Die Cherrytomaten halbieren und auf ein Blech oder einen Rost mit Alufolie verteilen, mit Salz und braunem Zucker bestreuen. Ca. 30 Minuten im Ofen bei 90° trocknen lassen, die Ofentür sollte einen Spalt geöffnet sein.
Die Zwiebel fein würfeln. Je nach Knoblauchtoleranz entweder die Zehe mit einem Messer andrücken oder teilen, andrücken und sehr fein würfeln. Durch das Andrücken können bestimmte Enzyme im Knoblauch erst miteinander reagieren! Reichlich Öl und etwas Butterschmalz in einem Topf oder einer Pfanne erhitzen, Zwiebel und Knoblauch glasig andünsten (die angedrückte Zehe danach herausnehmen). Basilikumblätter grob zerschneiden und dazugeben. Kurz bei kleiner Flamme glasig werden lassen, damit sich die Aromen ausbreiten können. Nun die Tomaten hinzugeben und etwas braunen Zucker. Der unterstreicht sehr schön das Tomatenaroma! Bei kleiner Flamme köcheln lassen. Ganze geschälte Dosentomaten eignen sich prinzipiell eher, sollte man keine sonnengereiften, frischen italienischen Tomaten zur Hand haben. Auf gar keinen Fall sollte man Holland-Tomaten verwenden, denn damit bekommt man mit Sicherheit kein Aroma in das Gericht.
Der Nudelteig kann jetzt sehr dünn ausgerollt werden. Auch ohne Nudelmaschine lassen sich mit einem langen, scharfen Messer leicht dünne Spaghetti aus dem Teig schneiden.

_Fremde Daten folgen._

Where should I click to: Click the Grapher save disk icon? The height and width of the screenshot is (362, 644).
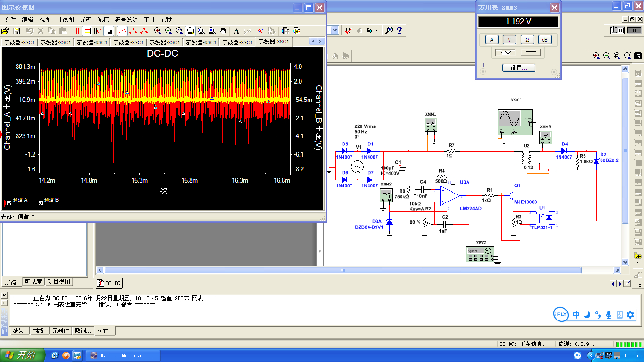point(17,31)
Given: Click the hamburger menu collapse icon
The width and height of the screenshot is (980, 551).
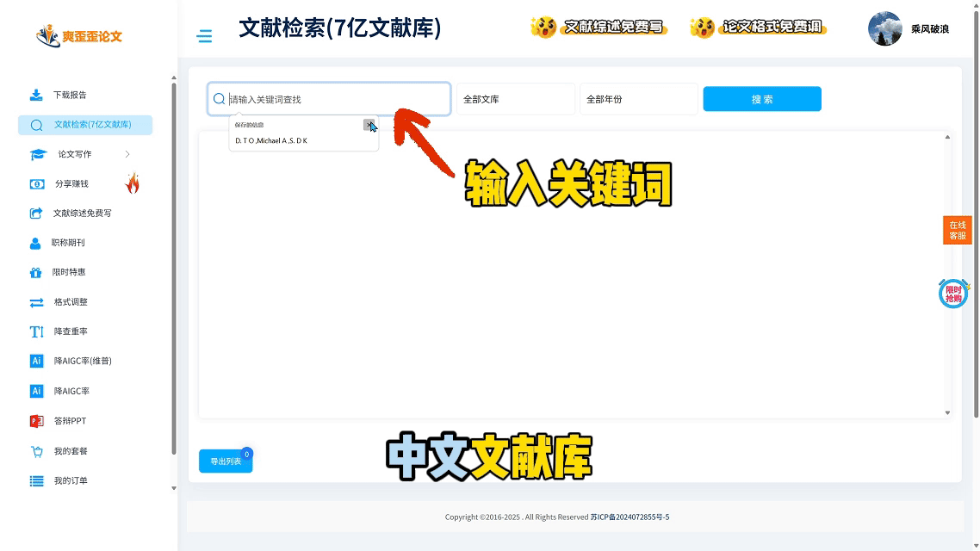Looking at the screenshot, I should pos(204,36).
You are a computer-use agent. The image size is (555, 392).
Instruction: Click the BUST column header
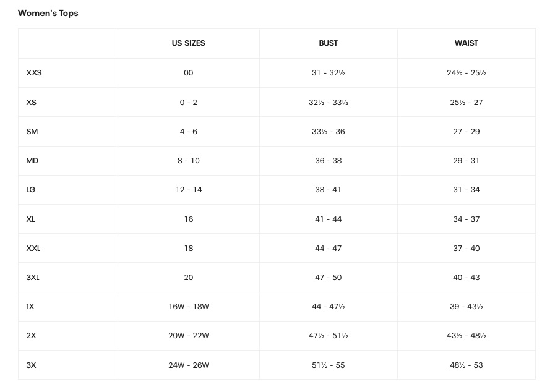[329, 43]
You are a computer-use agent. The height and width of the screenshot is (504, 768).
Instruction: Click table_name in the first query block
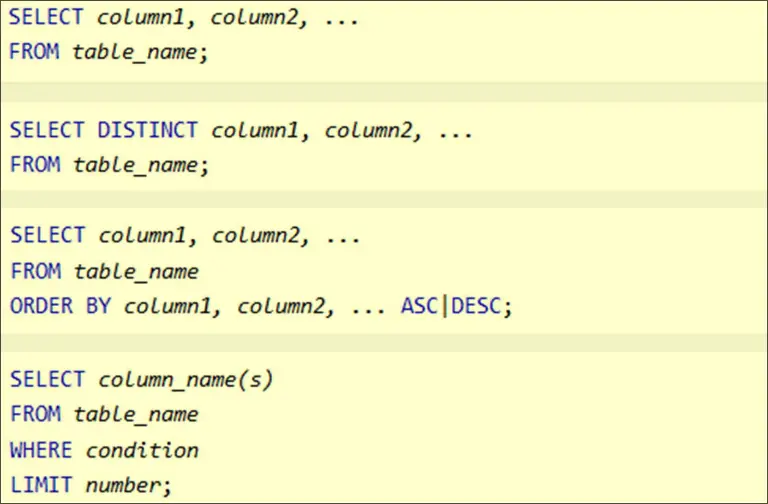(138, 52)
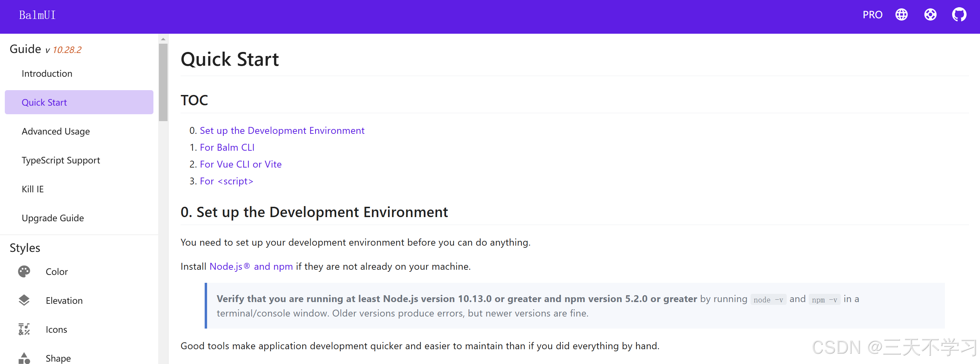Open the Upgrade Guide page
This screenshot has height=364, width=980.
[x=53, y=218]
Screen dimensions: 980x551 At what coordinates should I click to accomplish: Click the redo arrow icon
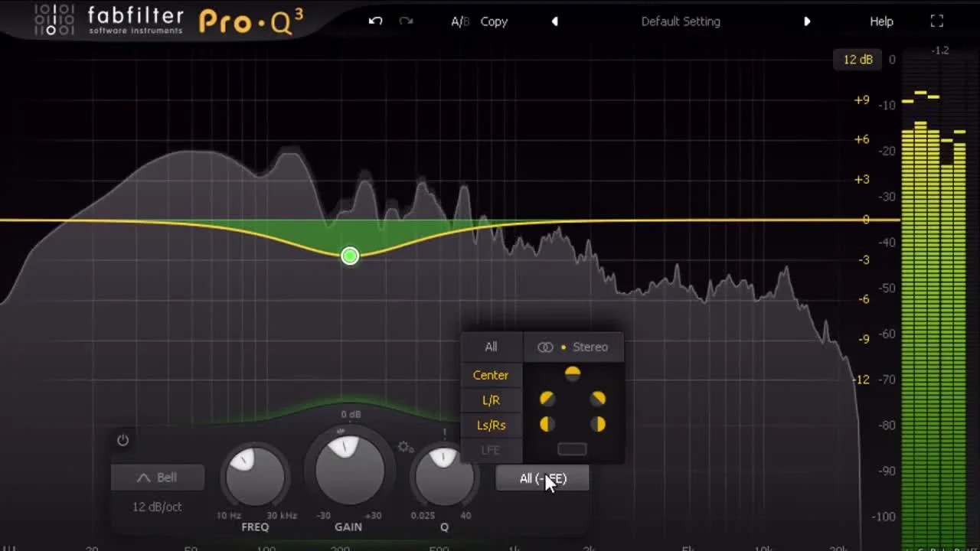[x=405, y=21]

Wasser aufsetzen und am Siedepunkt salzen. Die Nudeln ca. 4 Minuten bei reduzierter Hitze ziehen lassen. Bevor man die Nudeln in ein Sieb gießt, zwei Eslöffel Nudelwasser zur Soße hinzufügen. Die Nudeln, die mittlerweile angetrockneten Cherrytomaten und etwas geriebenen Pecorinoin die Soße geben, Hitze aufdrehen und heiß werden lassen, dabei schwenken. An und für sich kann man auch Parmesan nehmen, das ist sicherlich Geschmackssache. Ich persönlich gebe dem Pecorino den Vorzug, da dieser ein recht salziges und kräftiges Aroma hat und damit perfekt mit dem eher süßlichen Tomatenarome harmoniert.
Beim Servieren mit Pecorino bestreuen, mit Basilikum dekorieren und zu einem trockenen Rotwein genießen!